Spells for Forgetting(67)
I half laughed, already annoyed. “Thanks.”
But he wasn’t smiling. He looked at me straight on, with a coldness in his eyes that I’d only seen a few times before. It made me instinctively want to take a step back, but I kept my feet planted.
“Did you seriously think I wasn’t going to find out?” he asked, looking suddenly taller.
But I still wasn’t following. My mind raced, sorting through whatever he could be angry about. The list was endless. The fence. A tractor left in the rain. A mistake with the seed order.
“Saw Carl over at the pub.”
The slow, sharp realization cut through my mind like a hot blade. Carl worked the ferry ticket booth at the harbor.
I wet my lips, trying to play it off. “So?”
“So”—he pushed off of the wall, taking his time as he crossed the room—“he told me you bought two one-way tickets for tomorrow. First ferry out of the harbor.”
My heart thumped beneath my jacket so loud that I was sure he could hear it. I shrugged. “Emery and I are going to the city for the weekend,” I lied.
“The city for the weekend,” he repeated.
“She wanted to do something after graduation. I got us the tickets this morning.”
“Why aren’t they return tickets?”
“We haven’t decided what day we’re coming back yet.”
He stared at me, his face blank. He wasn’t buying it. “Do you think I’m an idiot?”
I clenched my teeth, trying not to do anything that would set him off further. But we were already past the point of no return.
“I’m not too proud to admit that your dad was a coward, August. I could see it from the time he was young.” He moved closer, his eyes on the ground. “But I’m not making the same mistakes with you that I did with him.”
Before I even saw it coming, his hands flew up between us, taking hold of my jacket, and he drove me backward, slamming me into the wall. His eyes were on fire, his nostrils flared as he peered down into my face. This wasn’t one of his drunken rants. He was stone-cold sober. And that was far more terrifying.
When I tried to slip from his grasp, he put one hand around my throat, pinning me there.
“You listen to me,” he growled. “You aren’t going anywhere. You’re going to stay on Saoirse, where you belong. And you’re going to take over the orchard, like you’re supposed to.”
“I don’t want the fucking orchard,” I rasped. It was the first time I’d ever said it out loud to anyone but Emery.
His fingers clamped down harder, making me still. “I don’t care what you want. This town thinks it’s finally going to get its hands on our family’s work and I’m not going to let that happen.”
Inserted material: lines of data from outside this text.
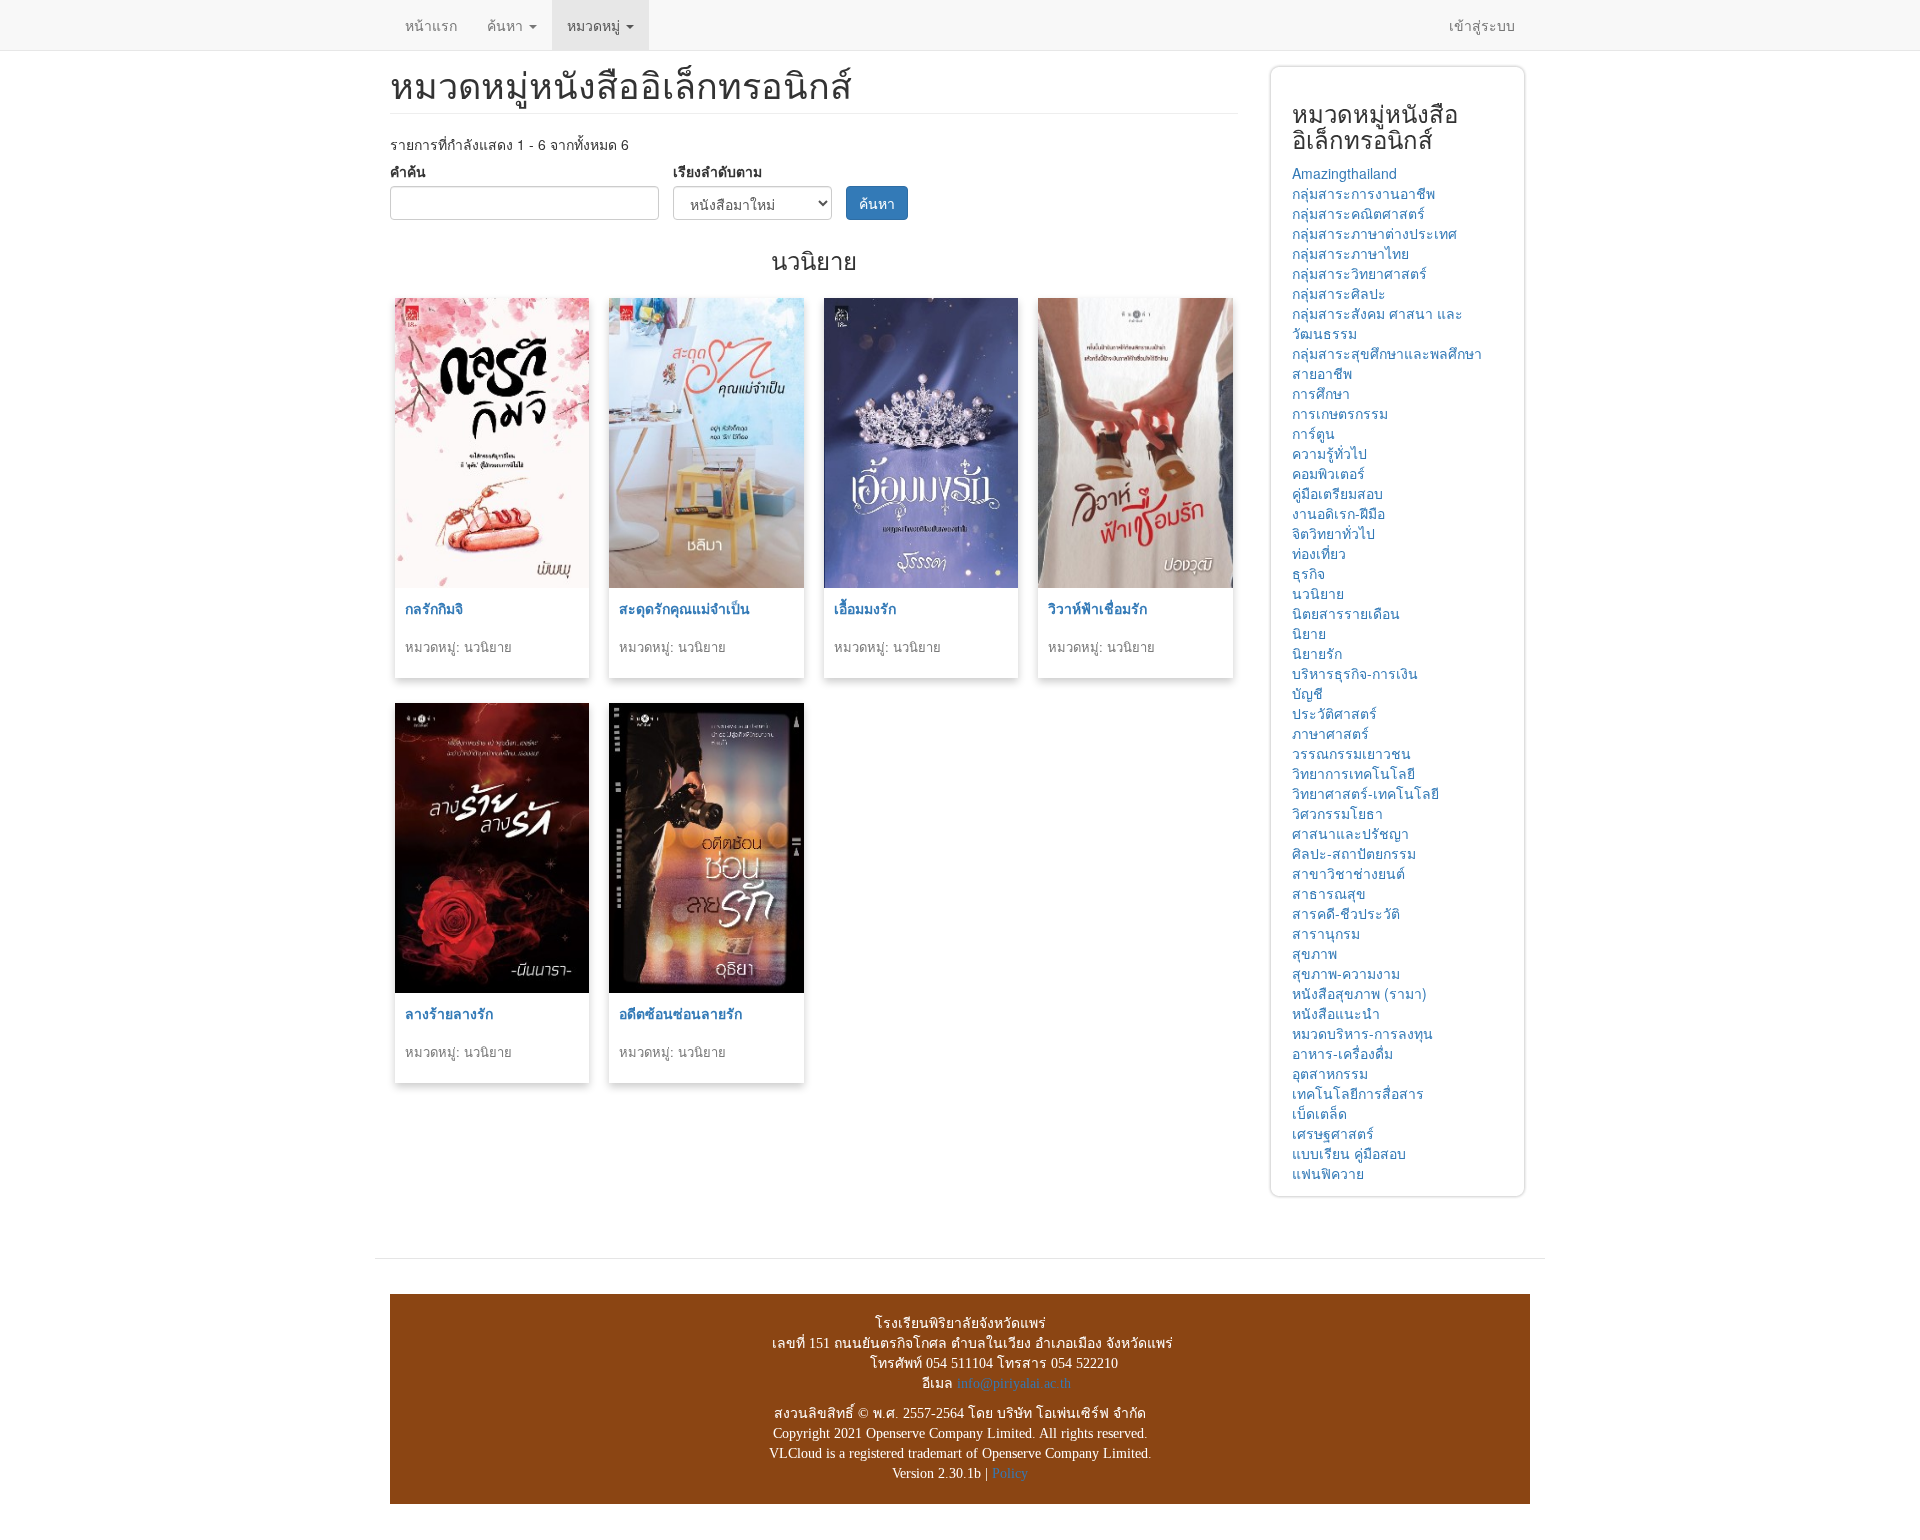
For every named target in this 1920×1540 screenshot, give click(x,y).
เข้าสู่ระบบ (1482, 25)
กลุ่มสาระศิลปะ (1339, 293)
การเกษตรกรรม (1340, 413)
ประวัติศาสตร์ (1334, 713)
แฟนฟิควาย (1328, 1173)
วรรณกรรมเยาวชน (1351, 753)
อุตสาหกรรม (1330, 1073)
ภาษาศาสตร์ (1330, 733)
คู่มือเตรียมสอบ (1337, 493)
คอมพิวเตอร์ (1328, 473)
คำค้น (408, 171)
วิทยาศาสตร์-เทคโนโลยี (1365, 793)
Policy (1010, 1473)
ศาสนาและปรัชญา (1350, 833)
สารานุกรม (1326, 933)
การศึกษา (1321, 393)
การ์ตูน (1313, 433)
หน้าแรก (431, 25)
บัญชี (1307, 693)
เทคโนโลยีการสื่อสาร (1358, 1093)
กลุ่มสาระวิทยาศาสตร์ (1359, 273)
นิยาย (1309, 633)
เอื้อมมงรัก (865, 608)
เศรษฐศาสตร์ (1333, 1133)
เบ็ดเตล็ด (1319, 1113)
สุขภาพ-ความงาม (1346, 973)
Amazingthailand (1344, 173)
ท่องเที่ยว (1319, 553)
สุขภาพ (1314, 953)
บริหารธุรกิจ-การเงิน (1355, 673)
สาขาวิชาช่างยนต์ (1348, 873)
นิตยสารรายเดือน (1346, 613)
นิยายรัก (1317, 653)
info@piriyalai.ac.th (1014, 1383)
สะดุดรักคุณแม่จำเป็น (684, 608)
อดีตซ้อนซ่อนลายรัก (680, 1013)
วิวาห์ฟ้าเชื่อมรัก (1097, 608)
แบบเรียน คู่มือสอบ (1349, 1153)
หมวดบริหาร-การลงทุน (1362, 1033)
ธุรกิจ (1308, 573)
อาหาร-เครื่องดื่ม (1342, 1053)
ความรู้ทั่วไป (1329, 453)
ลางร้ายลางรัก (449, 1013)
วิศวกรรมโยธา (1337, 813)
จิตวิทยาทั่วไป (1333, 533)
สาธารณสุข (1329, 893)
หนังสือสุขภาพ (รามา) (1359, 993)
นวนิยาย (1318, 593)
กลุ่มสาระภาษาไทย (1350, 253)
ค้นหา (507, 25)
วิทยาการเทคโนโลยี (1353, 773)
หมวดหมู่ (595, 25)
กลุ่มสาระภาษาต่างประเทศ (1374, 233)
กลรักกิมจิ (434, 608)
I shoved him off of me. “You can’t keep me here.”
“Yes, I can.” He lifted a finger into the air. “Try and use those tickets tomorrow, and I will make sure you regret it. You leave this island, and your mother loses her job at the orchard. The cottage, too. Got it?”
My eyes searched his. He was serious. My mom had lived in that cottage for almost twenty years.
“You can’t do that. The cottage is in her name now.”
“I can do whatever I want to on this island.”
He was right, I realized. If he wanted to, he could take it from her and no one would stop him. As long as he was breathing, everything on Saoirse belonged to Henry Salt.
“Bastard,” I muttered, swallowing painfully.
My mom was the only person on this island who loved the orchard the way he did, but he’d never seen it. After my dad left, Henry refused to change his will to leave it to her. The orchard would only go to a Salt. Bearing the name wasn’t enough; my mom didn’t have his blood. And he knew I wouldn’t make a single move that would hurt her.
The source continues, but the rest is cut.